Two years ago, I saw Rankine read from Citizen at a book festival in Miami. Not even the tropical if cologne-choked glory of the Standard Spa could distract the audience members. Everyone stopped worrying about feeling awkward in such a fancy place, stopped wondering if Biscayne Bay was night swimmable, stopped wondering how long the open bar would stay open. Instead, we focused all our energy into listening to Rankine, who, with the quiet intensity of her elegant and singular voice, was cutting through all the bullshit and bringing us into the present moment.
She may also be responsible for changing the way academic leaders talk about race in literature.

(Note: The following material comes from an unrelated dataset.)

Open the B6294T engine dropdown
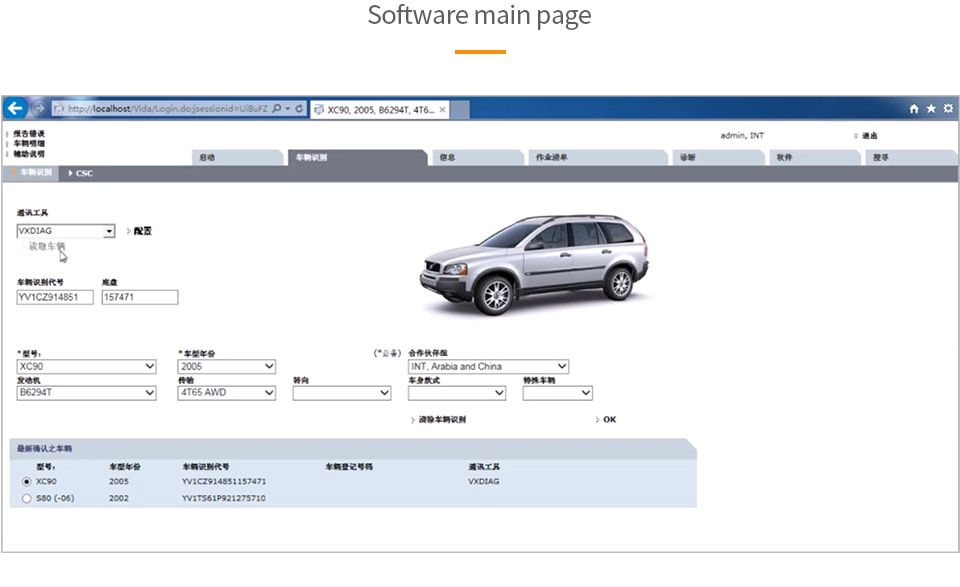 [150, 393]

Several years earlier, in 2011, Rankine wrote an open letter to Tony Hoagland, a big-deal poet and her colleague for a brief period of time at the University of Houston. Her letter concerned a poem of Hoagland's called "The Change." In it, the speaker recalls a tennis match between a "tough little European blonde" and a "big black girl from Alabama" with "cornrowed hair and Zulu bangles on her arms" who has an "outrageous" name like "Vondella Aphrodite." The poem ends, I'd argue, on a note of nostalgia for a time when the divide between white people and black people was even more institutionalized than it is now.
Rankine's letter was a beautiful, searching, and generous consideration of the poem, but it also basically said: "What the fuck?" Hoagland responded with an e-mail that began: "To start off, let me say that I thought, back when we were colleagues, and I still think that, to me, you are naive when it comes to the subject of American racism." Emphasis his. Once THAT happened, the literary world blew up.

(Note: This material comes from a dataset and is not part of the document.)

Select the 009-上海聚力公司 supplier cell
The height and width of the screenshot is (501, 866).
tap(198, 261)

Rankine's brave act arguably inspired the callouts and conversations that enrich the Twitter feeds and Facebook walls of literary folk every day.
Her dustup with Hoagland could easily have been the subject of one of the many vignettes in Citizen—accounts of everyday moments when someone lets slip some racist slight (or in some cases, bellows a racist slur) and time stops for the speaker, who is also the reader, because so much of the book is in the second person. An example:
Despite the fact that you have the same sabbatical schedule as everyone else, he says, you are always on sabbatical. You are friends so you respond, easy.
What do you mean?
Exactly, what do you mean?
The other stories like this involve people met while standing in line, people on buses, and, ironically, trauma therapists. As these moments accrue, a white reader like me—briefly and limitedly inhabiting the "you"—starts to wonder what it'd be like if the situations were flipped and white people had to announce the unearned advantages they receive just for being white. I imagine myself asking for a day off and my boss saying: "Sure, Rich, you can have a day off so long as you acknowledge that I won't perceive your request for time off as an instance of you perpetuating the stereotype of laziness among your people!" If the culture forced white people to acknowledge their whiteness as often as the culture forces black people to acknowledge their blackness, the way we talk about racial injustice in this country would change real quick.
One of the saddest and most poignant gestures in the book is a list toward the end:
In Memory of Jordan Russell Davis
In Memory of Eric Garner
In Memory of John Crawford
In Memory of Michael Brown
In Memory
In Memory
In Memory
The words "In Memory" continue down the page, eventually fading out to white. On the facing page are the words "because white men can't / police their imagination / black men are dying." Every new printing of Citizen will include more names, making part of the book a living document of the dead, a move that suggests literature's power and powerlessness. Reading Citizen won't end police brutality, but it may move more people toward political action against racism. For white readers, it may even help to silence that white tyrant in our heads.
Claudia Rankine will be at Seattle Arts & Lectures on May 13 at McCaw Hall.